The Australian Energy Market Commission has made a final rule to change the settlement period for the electricity spot price from 30 minutes to five minutes – but won’t come into effect until 2021.
This fundamental change will help get the electricity wholesale market ready for new technologies that enable the power system to operate in a more dynamic way.
Five-minute settlement provides a better price signal for investment in fast response technologies, such as batteries, new generation gas peaker plants and demand response.
These fast responders are needed to support the increasing penetration of variable generation in the market.
“With more wind and solar generation entering the market, along with the retirement of thermal generators, there is an important role for fast response generation and services to plug the gaps when the wind isn’t blowing and the sun isn’t shining,” said AEMC Chairman John Pierce.
Moving to five-minute settlement will align the physical electricity system – which matches demand and supply of electricity every five minutes – with the price signal provided by the market for that five-minute period.
“Price signals that align with physical operations lead to more efficient bidding, operational decisions and investment,” said Pierce.
“Over time, this flows through to lower wholesale costs, which should lead to lower electricity prices than in a market with 30 minute settlement. Wholesale costs make up around one third of a typical electricity bill.”
Five-minute settlement will start on 1 July 2021. This gives industry time to adjust to this major change which affects the spot and contract markets, metering and IT systems.
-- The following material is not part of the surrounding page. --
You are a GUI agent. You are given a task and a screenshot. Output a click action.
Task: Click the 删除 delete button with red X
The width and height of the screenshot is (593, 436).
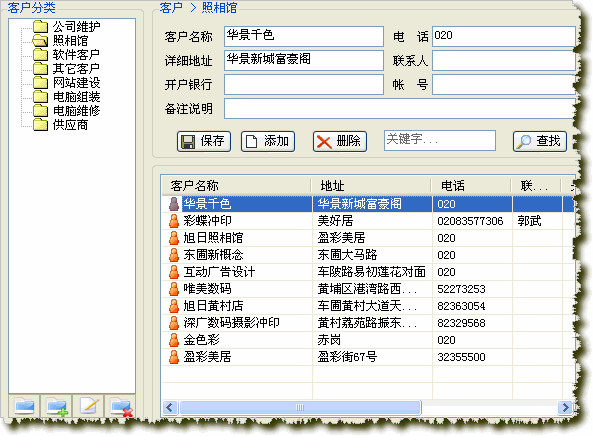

The timeframe balances the need to capture the benefits of moving to five-minute settlement as soon as possible against the transitional costs and risks. It also gives industry a timetable for building and developing new fast response generation and technologies in preparation for the change in three years’ time – so this investment can start happening now.
The Australian Energy Market Operator (AEMO) will work closely with industry to develop an implementation plan, with policy guidance from the AEMC. The Australian Energy Regulator (AER) will monitor and report on the conduct of market participants and the effectiveness of competition throughout the transition.